I have one client that literally bounced up and down when a certain

luminary agreed to be the first member on their newly formed advisory

board.  As she is the founding mother of an entire industry and quite

famous in those circles of potential sponsors and program partners,

the group was ecstatic.  She is also personally loaded, and they

assumed she’d cut some big checks to support them.  Alas, while she

has graciously attended some meetings and some offered some wise

advice, she has neither personally donated much nor tapped into her

massive rolodex for them.  Its not for lack of trying, but she simply

supports so many organizations and has such a crazy schedule — they

have accepted that her name and some advice is about all they’ll get.

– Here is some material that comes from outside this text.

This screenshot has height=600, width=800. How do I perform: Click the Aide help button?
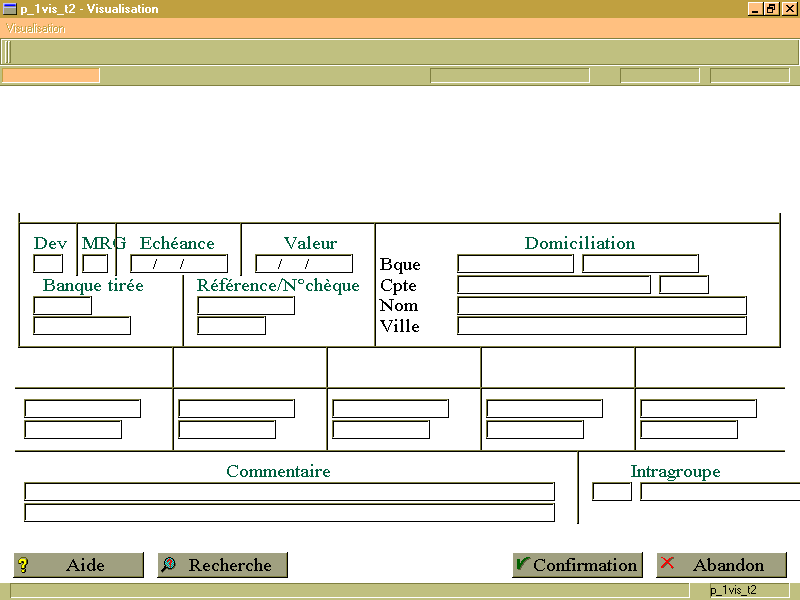(x=79, y=565)
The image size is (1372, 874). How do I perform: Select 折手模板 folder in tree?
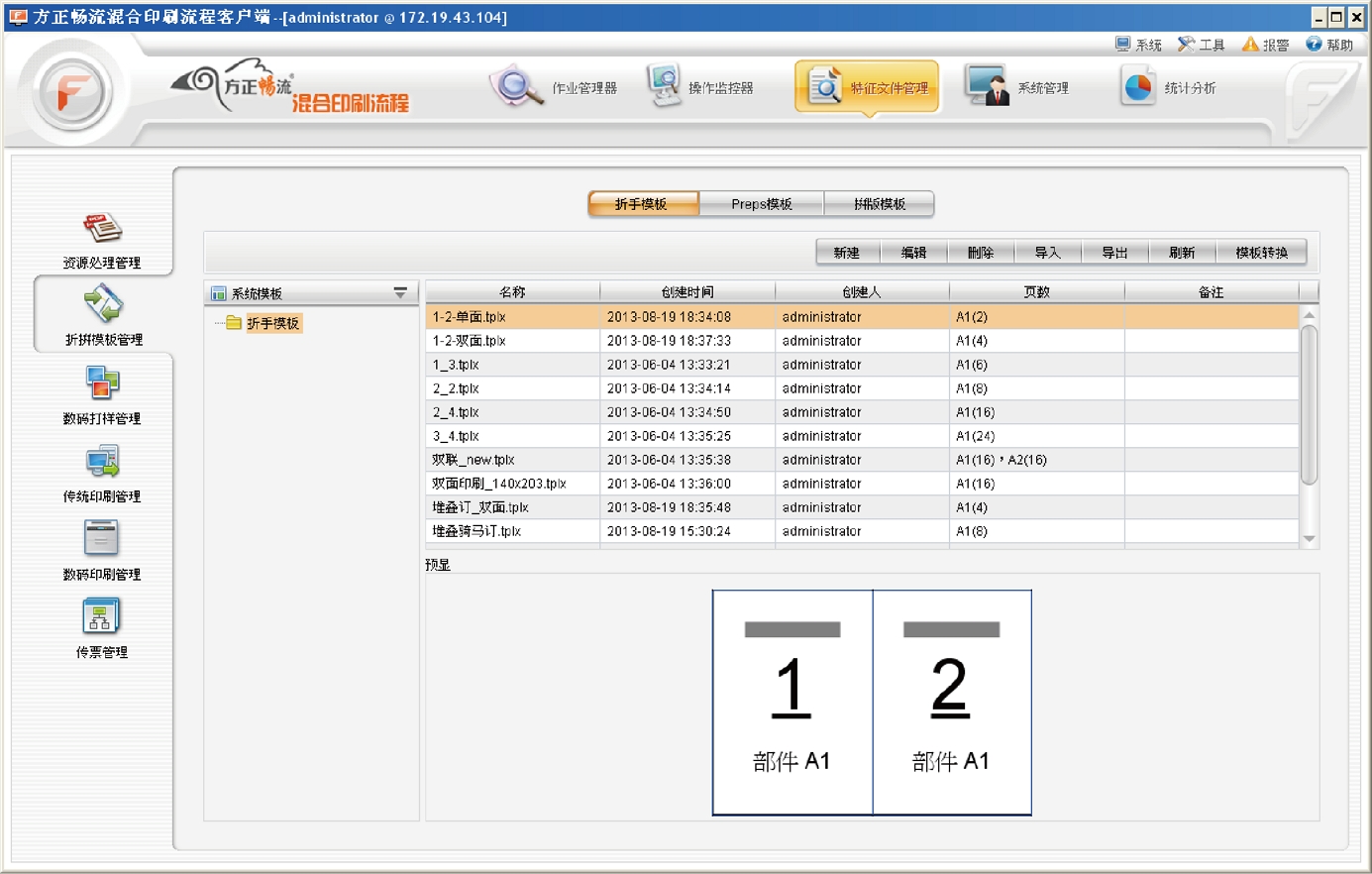point(271,324)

Her name alone has brought in some corporate support — even without

her making a call — so they have leveraged her as best they can.


Conversely, another client invited a very major sports celeb to a

local event, working all the proper channels through his “people,” and

he wound up being so impressed with the kids and the program, HE asked

how he could help more, and has now become a great spokesperson and

advocate for them, which they never anticipated.  They were able on

the cuff to say “sure, we’d love to get you involved in x, y or z” and

he was enthused, said to arrange a meeting, and it went from there.


I think its a bit like dating — you hope for the best on that first

date, put on a nice outfit, blow out your hair and put some makeup on,

and try to be as charming and witty and delightful as you can be, but

you never really know how its all going to pan out!  Good luck!”